In seinen öffentlichen Kommentaren bezeichnete Wladimir Putin den Plan von Herrn Lukaschenko für eine Verfassungsreform als "logisch" und rational, was möglicherweise den bevorzugten Weg Moskaus aus dieser Krise signalisiert. Der belarussische Staatschef hat zuvor angedeutet, dass auf eine Reform vorgezogene Wahlen folgen könnten.
Bei solchen Geschäften werden die lauten und anhaltenden Forderungen der Oppositionsstimmen ignoriert, die wollen, dass Alexander Lukaschenko sofort geht und dass neue, faire Wahlen mit allen freigelassenen politischen Gefangenen abgehalten werden.
Aber Moskau kann beurteilen, dass die Demonstranten letztendlich Angst haben oder frustriert sein werden, sich zu unterwerfen. Es behandelt sie wie das Wetter, argumentiert Artyom Shraibman, man muss nur warten, bis der Sturm vorbei ist.

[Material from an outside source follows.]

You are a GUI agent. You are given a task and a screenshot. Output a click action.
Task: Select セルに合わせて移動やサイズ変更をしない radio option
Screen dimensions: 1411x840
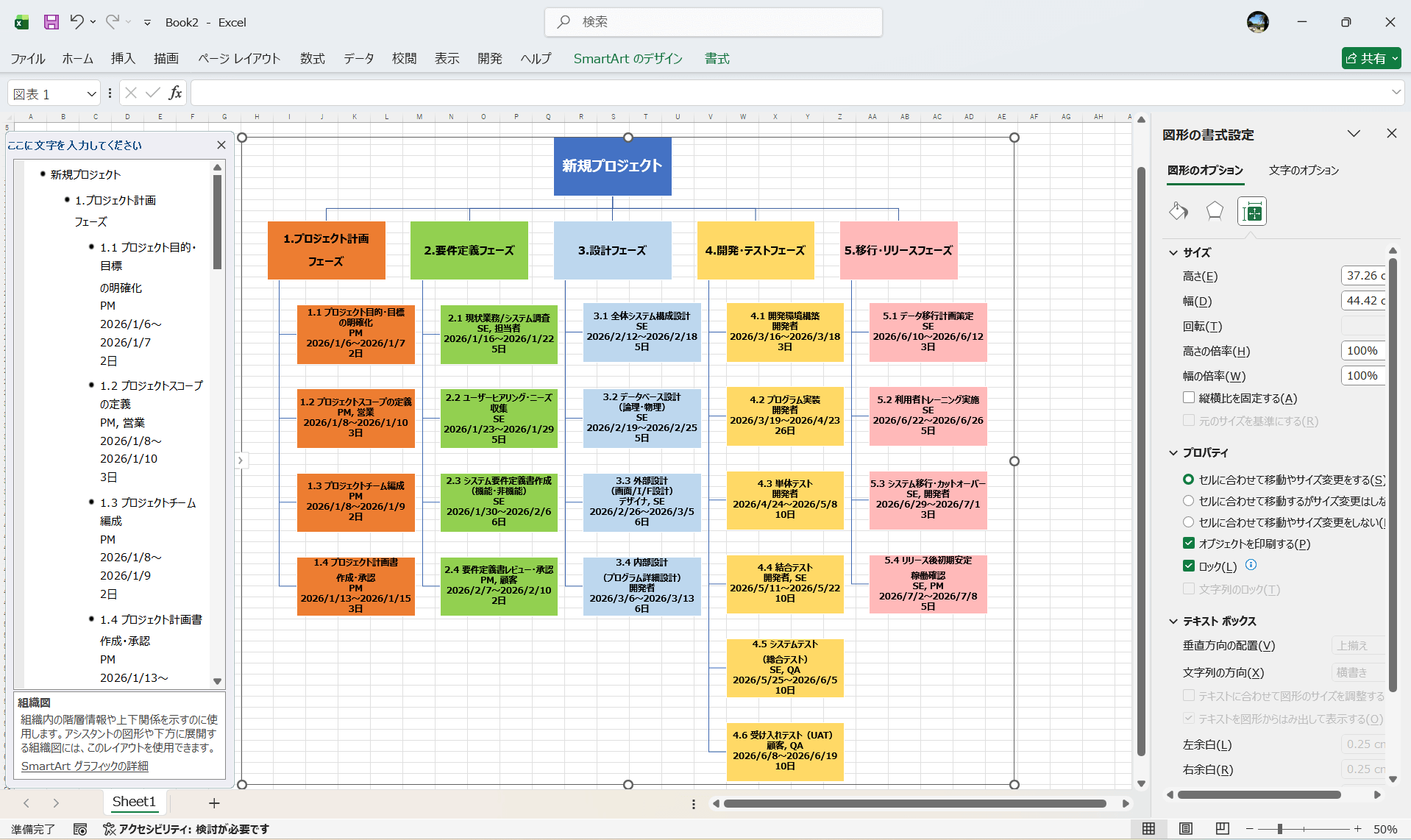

In der Zwischenzeit könnte der Kreml versuchen, seinen alten Verbündeten auf seine eigene Weise auszutreiben – sobald er eine Alternative gefunden hat, der beide Seiten vertrauen können.
"Ich glaube nicht, dass der Kreml bereit sein wird, auf seinen Händen zu sitzen und darauf zu warten, dass Lukaschenko lange zurücktritt", warnt Andrei Kortunov. "Sie brauchen einige Benchmarks. Sie werden nicht glücklich sein, wenn dies zu lange dauert."